Pixel coordinate grounding data:
---+---
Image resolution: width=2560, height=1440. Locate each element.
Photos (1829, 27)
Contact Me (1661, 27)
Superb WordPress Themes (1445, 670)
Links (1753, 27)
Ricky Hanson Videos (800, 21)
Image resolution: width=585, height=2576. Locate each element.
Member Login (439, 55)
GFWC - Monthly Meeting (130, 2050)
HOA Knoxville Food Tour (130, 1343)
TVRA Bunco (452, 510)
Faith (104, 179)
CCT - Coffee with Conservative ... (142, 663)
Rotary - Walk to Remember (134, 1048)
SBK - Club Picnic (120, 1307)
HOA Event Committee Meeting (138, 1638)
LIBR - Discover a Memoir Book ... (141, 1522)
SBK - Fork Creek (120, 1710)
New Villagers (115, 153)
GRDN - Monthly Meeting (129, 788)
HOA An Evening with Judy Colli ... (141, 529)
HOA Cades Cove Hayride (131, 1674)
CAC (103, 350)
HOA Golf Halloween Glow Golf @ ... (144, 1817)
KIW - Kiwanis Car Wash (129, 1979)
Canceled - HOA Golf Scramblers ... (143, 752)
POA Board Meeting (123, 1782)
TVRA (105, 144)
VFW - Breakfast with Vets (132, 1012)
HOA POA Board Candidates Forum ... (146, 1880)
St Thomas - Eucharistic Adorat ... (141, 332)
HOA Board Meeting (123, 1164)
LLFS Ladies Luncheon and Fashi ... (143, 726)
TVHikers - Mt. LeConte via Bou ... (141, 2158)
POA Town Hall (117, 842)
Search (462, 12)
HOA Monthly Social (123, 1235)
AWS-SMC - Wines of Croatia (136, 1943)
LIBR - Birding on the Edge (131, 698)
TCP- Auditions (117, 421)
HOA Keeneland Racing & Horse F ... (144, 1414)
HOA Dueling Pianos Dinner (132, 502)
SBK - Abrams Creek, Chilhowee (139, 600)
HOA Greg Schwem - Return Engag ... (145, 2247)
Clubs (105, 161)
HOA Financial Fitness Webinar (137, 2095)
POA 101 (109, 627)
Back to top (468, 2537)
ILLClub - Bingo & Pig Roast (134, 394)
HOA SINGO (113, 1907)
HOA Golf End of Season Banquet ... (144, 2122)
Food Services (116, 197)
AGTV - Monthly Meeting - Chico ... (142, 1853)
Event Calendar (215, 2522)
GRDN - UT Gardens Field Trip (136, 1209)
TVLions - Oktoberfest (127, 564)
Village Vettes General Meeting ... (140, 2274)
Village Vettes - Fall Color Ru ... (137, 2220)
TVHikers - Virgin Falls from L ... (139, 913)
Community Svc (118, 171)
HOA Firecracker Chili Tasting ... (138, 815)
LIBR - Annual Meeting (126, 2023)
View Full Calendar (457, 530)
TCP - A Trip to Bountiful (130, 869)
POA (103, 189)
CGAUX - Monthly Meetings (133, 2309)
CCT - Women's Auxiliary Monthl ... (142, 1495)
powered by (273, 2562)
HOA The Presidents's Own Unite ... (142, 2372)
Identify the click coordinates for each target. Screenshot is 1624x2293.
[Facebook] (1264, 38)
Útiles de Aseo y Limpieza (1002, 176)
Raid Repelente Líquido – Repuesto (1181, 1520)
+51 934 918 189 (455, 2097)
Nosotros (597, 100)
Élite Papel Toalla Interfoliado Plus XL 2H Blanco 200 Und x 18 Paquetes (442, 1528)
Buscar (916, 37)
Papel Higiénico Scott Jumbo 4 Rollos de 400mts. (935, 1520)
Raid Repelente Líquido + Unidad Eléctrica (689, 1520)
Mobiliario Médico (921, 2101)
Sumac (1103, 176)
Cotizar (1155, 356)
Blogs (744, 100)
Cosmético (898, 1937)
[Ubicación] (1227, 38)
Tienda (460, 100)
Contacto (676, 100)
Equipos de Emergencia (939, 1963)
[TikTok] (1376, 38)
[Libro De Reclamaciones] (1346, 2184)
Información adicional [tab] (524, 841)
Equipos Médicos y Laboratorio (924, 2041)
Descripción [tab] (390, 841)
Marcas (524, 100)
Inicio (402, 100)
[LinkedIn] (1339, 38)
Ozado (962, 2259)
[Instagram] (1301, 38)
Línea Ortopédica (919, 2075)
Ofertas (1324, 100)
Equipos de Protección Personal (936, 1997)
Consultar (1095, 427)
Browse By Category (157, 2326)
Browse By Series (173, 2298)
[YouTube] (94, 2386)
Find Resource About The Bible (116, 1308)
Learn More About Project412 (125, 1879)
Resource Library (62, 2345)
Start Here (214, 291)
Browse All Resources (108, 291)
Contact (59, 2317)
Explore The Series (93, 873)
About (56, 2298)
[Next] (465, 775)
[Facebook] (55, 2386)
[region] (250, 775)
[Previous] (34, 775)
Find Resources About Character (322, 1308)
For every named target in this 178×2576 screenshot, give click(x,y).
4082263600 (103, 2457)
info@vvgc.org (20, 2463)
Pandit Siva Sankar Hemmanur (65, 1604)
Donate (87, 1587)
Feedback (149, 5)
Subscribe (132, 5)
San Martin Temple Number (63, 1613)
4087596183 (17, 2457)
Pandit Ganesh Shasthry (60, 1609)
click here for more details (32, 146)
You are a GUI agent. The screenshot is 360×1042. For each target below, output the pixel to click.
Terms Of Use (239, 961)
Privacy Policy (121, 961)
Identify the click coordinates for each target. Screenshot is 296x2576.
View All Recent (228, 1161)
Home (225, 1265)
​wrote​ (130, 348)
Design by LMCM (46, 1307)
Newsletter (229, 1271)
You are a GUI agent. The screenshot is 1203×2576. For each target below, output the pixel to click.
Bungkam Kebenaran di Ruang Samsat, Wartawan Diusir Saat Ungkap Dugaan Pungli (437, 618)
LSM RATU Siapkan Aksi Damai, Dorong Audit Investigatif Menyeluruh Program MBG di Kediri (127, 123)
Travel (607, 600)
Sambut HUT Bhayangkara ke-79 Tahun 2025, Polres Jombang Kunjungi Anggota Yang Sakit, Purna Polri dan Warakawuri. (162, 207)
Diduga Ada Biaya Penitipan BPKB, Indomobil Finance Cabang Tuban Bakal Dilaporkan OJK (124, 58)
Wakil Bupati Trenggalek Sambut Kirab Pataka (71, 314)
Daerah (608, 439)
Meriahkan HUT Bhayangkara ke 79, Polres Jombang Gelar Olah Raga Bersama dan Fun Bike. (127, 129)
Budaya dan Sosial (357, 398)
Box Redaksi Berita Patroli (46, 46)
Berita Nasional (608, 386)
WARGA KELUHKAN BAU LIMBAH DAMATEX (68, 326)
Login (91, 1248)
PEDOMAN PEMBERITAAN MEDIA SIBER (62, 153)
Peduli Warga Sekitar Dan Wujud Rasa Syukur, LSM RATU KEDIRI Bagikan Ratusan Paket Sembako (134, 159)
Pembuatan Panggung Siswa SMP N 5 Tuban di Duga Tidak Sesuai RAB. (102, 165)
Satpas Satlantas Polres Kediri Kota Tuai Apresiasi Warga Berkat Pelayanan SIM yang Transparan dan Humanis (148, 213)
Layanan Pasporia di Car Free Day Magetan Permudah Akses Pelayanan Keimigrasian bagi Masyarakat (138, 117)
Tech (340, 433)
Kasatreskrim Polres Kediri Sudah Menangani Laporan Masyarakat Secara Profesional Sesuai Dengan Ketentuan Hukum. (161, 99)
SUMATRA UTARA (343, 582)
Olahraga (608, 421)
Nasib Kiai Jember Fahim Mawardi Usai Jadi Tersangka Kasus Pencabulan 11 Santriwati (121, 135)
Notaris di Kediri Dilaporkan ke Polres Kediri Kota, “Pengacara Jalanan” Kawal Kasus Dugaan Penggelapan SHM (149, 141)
---+---
## Exercise brief
Please reproduce each entry exactly as it appears.

## The completed task
Image resolution: width=2560, height=1440. Locate each element.
Photos (1829, 27)
Contact Me (1661, 27)
Superb WordPress Themes (1445, 670)
Links (1753, 27)
Ricky Hanson Videos (800, 21)
Image resolution: width=585, height=2576. Locate each element.
Member Login (439, 55)
GFWC - Monthly Meeting (130, 2050)
HOA Knoxville Food Tour (130, 1343)
TVRA Bunco (452, 510)
Faith (104, 179)
CCT - Coffee with Conservative ... (142, 663)
Rotary - Walk to Remember (134, 1048)
SBK - Club Picnic (120, 1307)
HOA Event Committee Meeting (138, 1638)
LIBR - Discover a Memoir Book ... (141, 1522)
SBK - Fork Creek (120, 1710)
New Villagers (115, 153)
GRDN - Monthly Meeting (129, 788)
HOA An Evening with Judy Colli ... (141, 529)
HOA Cades Cove Hayride (131, 1674)
CAC (103, 350)
HOA Golf Halloween Glow Golf @ ... (144, 1817)
KIW - Kiwanis Car Wash (129, 1979)
Canceled - HOA Golf Scramblers ... (143, 752)
POA Board Meeting (123, 1782)
TVRA (105, 144)
VFW - Breakfast with Vets (132, 1012)
HOA POA Board Candidates Forum ... (146, 1880)
St Thomas - Eucharistic Adorat ... (141, 332)
HOA Board Meeting (123, 1164)
LLFS Ladies Luncheon and Fashi ... (143, 726)
TVHikers - Mt. LeConte via Bou ... (141, 2158)
POA Town Hall (117, 842)
Search (462, 12)
HOA Monthly Social (123, 1235)
AWS-SMC - Wines of Croatia (136, 1943)
LIBR - Birding on the Edge (131, 698)
TCP- Auditions (117, 421)
HOA Keeneland Racing & Horse F ... (144, 1414)
HOA Dueling Pianos Dinner (132, 502)
SBK - Abrams Creek, Chilhowee (139, 600)
HOA Greg Schwem - Return Engag ... (145, 2247)
Clubs (105, 161)
HOA Financial Fitness Webinar (137, 2095)
POA 101 (109, 627)
Back to top (468, 2537)
ILLClub - Bingo & Pig Roast (134, 394)
HOA SINGO (113, 1907)
HOA Golf End of Season Banquet ... (144, 2122)
Food Services (116, 197)
AGTV - Monthly Meeting - Chico ... (142, 1853)
Event Calendar (215, 2522)
GRDN - UT Gardens Field Trip (136, 1209)
TVLions - Oktoberfest (127, 564)
Village Vettes General Meeting ... (140, 2274)
Village Vettes - Fall Color Ru ... (137, 2220)
TVHikers - Virgin Falls from L ... (139, 913)
Community Svc (118, 171)
HOA Firecracker Chili Tasting ... (138, 815)
LIBR - Annual Meeting (126, 2023)
View Full Calendar (457, 530)
TCP - A Trip to Bountiful (130, 869)
POA (103, 189)
CGAUX - Monthly Meetings (133, 2309)
CCT - Women's Auxiliary Monthl ... (142, 1495)
powered by (273, 2562)
HOA The Presidents's Own Unite ... (142, 2372)
Identify the click coordinates for each target. Screenshot is 1624x2293.
[Facebook] (1264, 38)
Útiles de Aseo y Limpieza (1002, 176)
Raid Repelente Líquido – Repuesto (1181, 1520)
+51 934 918 189 (455, 2097)
Nosotros (597, 100)
Élite Papel Toalla Interfoliado Plus XL 2H Blanco 200 Und x 18 Paquetes (442, 1528)
Buscar (916, 37)
Papel Higiénico Scott Jumbo 4 Rollos de 400mts. (935, 1520)
Raid Repelente Líquido + Unidad Eléctrica (689, 1520)
Mobiliario Médico (921, 2101)
Sumac (1103, 176)
Cotizar (1155, 356)
Blogs (744, 100)
Cosmético (898, 1937)
[Ubicación] (1227, 38)
Tienda (460, 100)
Contacto (676, 100)
Equipos de Emergencia (939, 1963)
[TikTok] (1376, 38)
[Libro De Reclamaciones] (1346, 2184)
Información adicional [tab] (524, 841)
Equipos Médicos y Laboratorio (924, 2041)
Descripción [tab] (390, 841)
Marcas (524, 100)
Inicio (402, 100)
[LinkedIn] (1339, 38)
Ozado (962, 2259)
[Instagram] (1301, 38)
Línea Ortopédica (919, 2075)
Ofertas (1324, 100)
Equipos de Protección Personal (936, 1997)
Consultar (1095, 427)
Browse By Category (157, 2326)
Browse By Series (173, 2298)
[YouTube] (94, 2386)
Find Resource About The Bible (116, 1308)
Learn More About Project412 (125, 1879)
Resource Library (62, 2345)
Start Here (214, 291)
Browse All Resources (108, 291)
Contact (59, 2317)
Explore The Series (93, 873)
About (56, 2298)
[Next] (465, 775)
[Facebook] (55, 2386)
[region] (250, 775)
[Previous] (34, 775)
Find Resources About Character (322, 1308)
For every named target in this 178×2576 screenshot, give click(x,y).
4082263600 (103, 2457)
info@vvgc.org (20, 2463)
Pandit Siva Sankar Hemmanur (65, 1604)
Donate (87, 1587)
Feedback (149, 5)
Subscribe (132, 5)
San Martin Temple Number (63, 1613)
4087596183 (17, 2457)
Pandit Ganesh Shasthry (60, 1609)
click here for more details (32, 146)
You are a GUI agent. The screenshot is 360×1042. For each target below, output the pixel to click.
Terms Of Use (239, 961)
Privacy Policy (121, 961)
Identify the click coordinates for each target. Screenshot is 296x2576.
View All Recent (228, 1161)
Home (225, 1265)
​wrote​ (130, 348)
Design by LMCM (46, 1307)
Newsletter (229, 1271)
You are a GUI agent. The screenshot is 1203×2576. For each target below, output the pixel to click.
Bungkam Kebenaran di Ruang Samsat, Wartawan Diusir Saat Ungkap Dugaan Pungli (437, 618)
LSM RATU Siapkan Aksi Damai, Dorong Audit Investigatif Menyeluruh Program MBG di Kediri (127, 123)
Travel (607, 600)
Sambut HUT Bhayangkara ke-79 Tahun 2025, Polres Jombang Kunjungi Anggota Yang Sakit, Purna Polri dan Warakawuri. (162, 207)
Diduga Ada Biaya Penitipan BPKB, Indomobil Finance Cabang Tuban Bakal Dilaporkan OJK (124, 58)
Wakil Bupati Trenggalek Sambut Kirab Pataka (71, 314)
Daerah (608, 439)
Meriahkan HUT Bhayangkara ke 79, Polres Jombang Gelar Olah Raga Bersama dan Fun Bike. (127, 129)
Budaya dan Sosial (357, 398)
Box Redaksi Berita Patroli (46, 46)
Berita Nasional (608, 386)
WARGA KELUHKAN BAU LIMBAH DAMATEX (68, 326)
Login (91, 1248)
PEDOMAN PEMBERITAAN MEDIA SIBER (62, 153)
Peduli Warga Sekitar Dan Wujud Rasa Syukur, LSM RATU KEDIRI Bagikan Ratusan Paket Sembako (134, 159)
Pembuatan Panggung Siswa SMP N 5 Tuban di Duga Tidak Sesuai RAB. (102, 165)
Satpas Satlantas Polres Kediri Kota Tuai Apresiasi Warga Berkat Pelayanan SIM yang Transparan dan Humanis (148, 213)
Layanan Pasporia di Car Free Day Magetan Permudah Akses Pelayanan Keimigrasian bagi Masyarakat (138, 117)
Tech (340, 433)
Kasatreskrim Polres Kediri Sudah Menangani Laporan Masyarakat Secara Profesional Sesuai Dengan Ketentuan Hukum. (161, 99)
SUMATRA UTARA (343, 582)
Olahraga (608, 421)
Nasib Kiai Jember Fahim Mawardi Usai Jadi Tersangka Kasus Pencabulan 11 Santriwati (121, 135)
Notaris di Kediri Dilaporkan ke Polres Kediri Kota, “Pengacara Jalanan” Kawal Kasus Dugaan Penggelapan SHM (149, 141)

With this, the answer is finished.